É preciso coragem para enfrentar a força das ondas que chegam à costa da ilha de Fernando de Noronha após o swell. As imagens de abertura de Proibido Nascer no Paraíso, documentário dirigido pela carioca Joana Nin, lembram que por trás dos encantos da natureza há fúria e poder. A narração explica o fenômeno das ondas gigantes provocadas por tempestades oceânicas e cria uma analogia com o instante em que a bolsa se rompe e impulsiona a saída do bebê do útero. Fenômenos naturais, imprevisíveis, incontroláveis, incontornáveis. Ou não seriam?

Em 2004, o último obstetra residente se mudou de Fernando de Noronha e a maternidade foi desativada. Nesse mesmo ano, o governo de Pernambuco editou o Decreto Distrital 18/2004, que tornou mais rígido o controle migratório. Devido à falta de estrutura, mulheres grávidas são orientadas a deixar a ilha aos sete meses de gestação para que o parto seja realizado em Recife ou Natal. Enquanto isso, mais de 100 mil visitantes anuais injetam dinheiro na economia e pagam taxas diárias de permanência. Em Proibido Nascer no Paraíso, a diretora (que também é jornalista) não se limita a apresentar os fatos (já bastante repercutidos na mídia) e avança ao questionar os interesses por trás das determinações.

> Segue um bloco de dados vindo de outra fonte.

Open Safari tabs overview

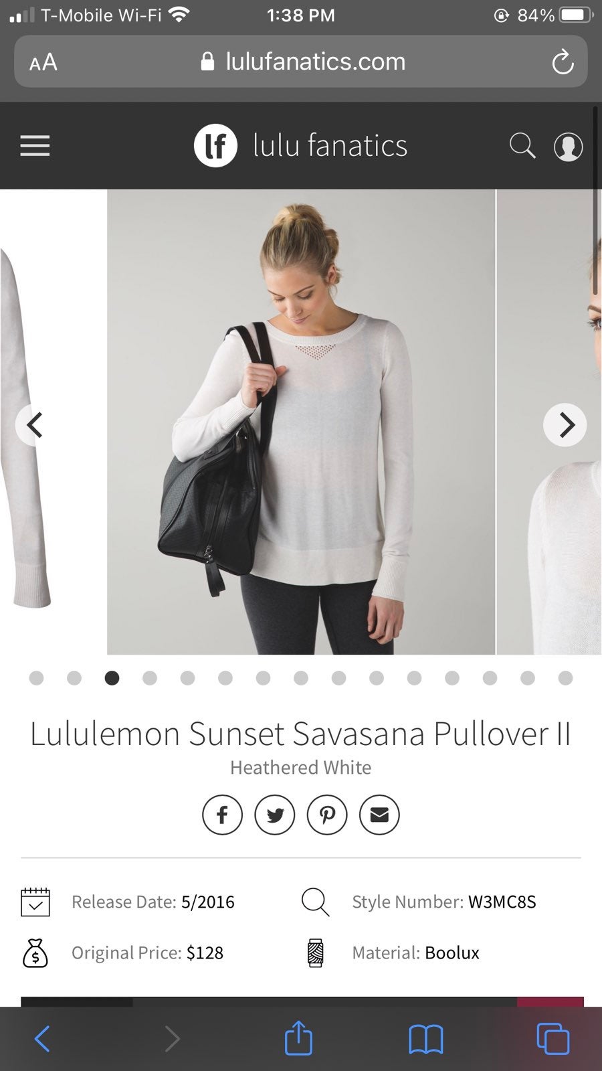553,1039
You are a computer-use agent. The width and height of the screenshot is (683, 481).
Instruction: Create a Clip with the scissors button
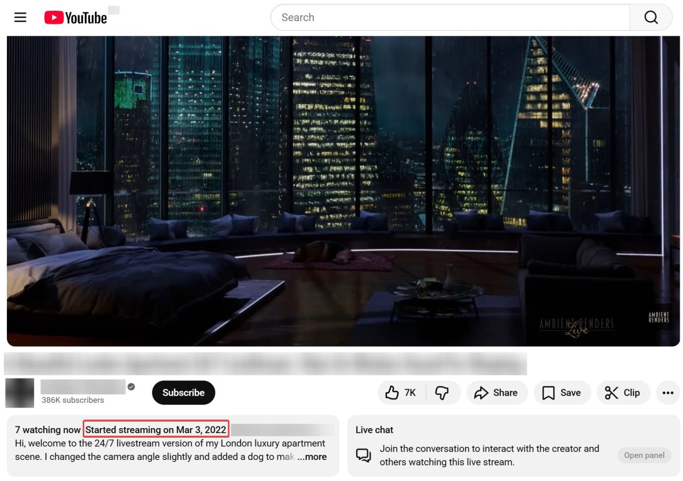pyautogui.click(x=622, y=393)
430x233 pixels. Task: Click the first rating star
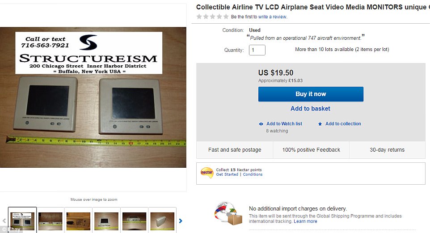[x=199, y=17]
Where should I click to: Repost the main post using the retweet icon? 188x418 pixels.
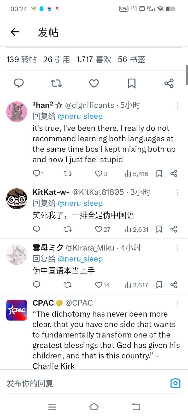click(x=56, y=83)
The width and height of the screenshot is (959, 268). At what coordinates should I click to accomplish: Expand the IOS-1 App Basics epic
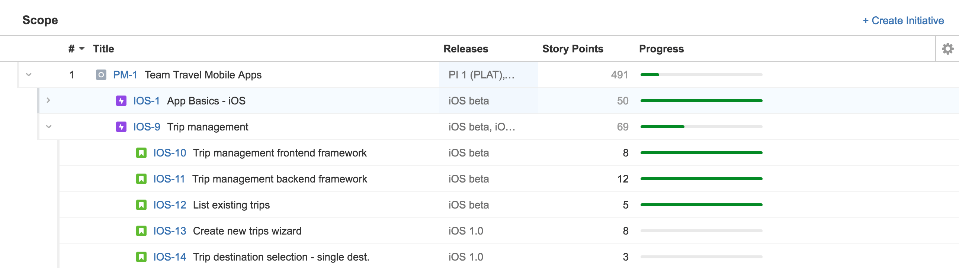click(48, 101)
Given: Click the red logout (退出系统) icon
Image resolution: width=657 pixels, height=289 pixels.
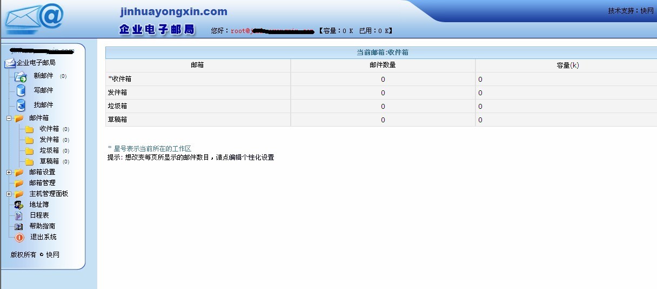Looking at the screenshot, I should (x=19, y=237).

O último nascimento “não autorizado” a acontecer em Fernando de Noronha foi em 2018. As imagens selecionadas para o documentário são da câmera de segurança que capta o momento em que o pai corre com sua filha recém-nascida nos braços. O homem vai na direção contrária da ambulância que chega ao local, sabendo que ali não encontraria o apoio necessário. O nascimento do bebê virou matéria de jornal e motivo de investigação. A cena evoca um olhar empático sobre aquelas que cometem a “infração” de parir ou nascer nesse lugar.

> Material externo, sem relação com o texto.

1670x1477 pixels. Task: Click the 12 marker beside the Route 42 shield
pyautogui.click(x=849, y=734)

Joana Nin utiliza uma narrativa dinâmica, alternando entrevistas diretas, observação e narração em off, para condensar em pouco menos de 1h20 as questões sociais, históricas e econômicas que sustentam a proibição de nascimentos na ilha. No eixo central estão as histórias das personagens — Ana Carolina “Babalu”, Ione e Harlene — cada qual com sua vivência, mas que compartilham o mesmo sentimento de dominação e impotência. São mulheres que perdem o poder de decidir seus partos e, quando tentam se impor, tornam-se vítimas de agressões psicológicas proferidas pela sociedade. Numa lógica inversa e perversa, o Estado omisso, que não investe em estrutura básica de saúde, transfere para as mães noronhenses a responsabilidade de assistência aos recém-nascidos.

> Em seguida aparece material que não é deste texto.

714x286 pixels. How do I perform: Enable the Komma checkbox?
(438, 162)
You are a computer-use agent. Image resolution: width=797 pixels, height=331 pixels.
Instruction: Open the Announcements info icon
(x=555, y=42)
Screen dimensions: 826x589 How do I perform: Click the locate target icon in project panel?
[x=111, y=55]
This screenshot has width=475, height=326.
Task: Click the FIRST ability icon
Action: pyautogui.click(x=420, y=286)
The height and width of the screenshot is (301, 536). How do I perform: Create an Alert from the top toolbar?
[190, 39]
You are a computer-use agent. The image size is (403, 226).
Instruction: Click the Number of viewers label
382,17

O documentário não apenas repercute vozes militantes, como ainda contesta normas com comprovações documentais, reconstituindo fatos sob a perspectiva do lado mais fragilizado, de quem vive e sofre as consequências das decisões políticas. A narrativa também não se restringe a denunciar a suspensão da liberdade e do direito que mulheres têm sobre si, como aponta quem detém o poder de colonizar corpos e territórios sob a proteção do capital. Em Proibido Nascer no Paraíso, Joana Nin enfatiza que para toda ação há reação, e que existe resistência contra a dominação.

Proibido Nascer no Paraíso está disponível na GloboPlay.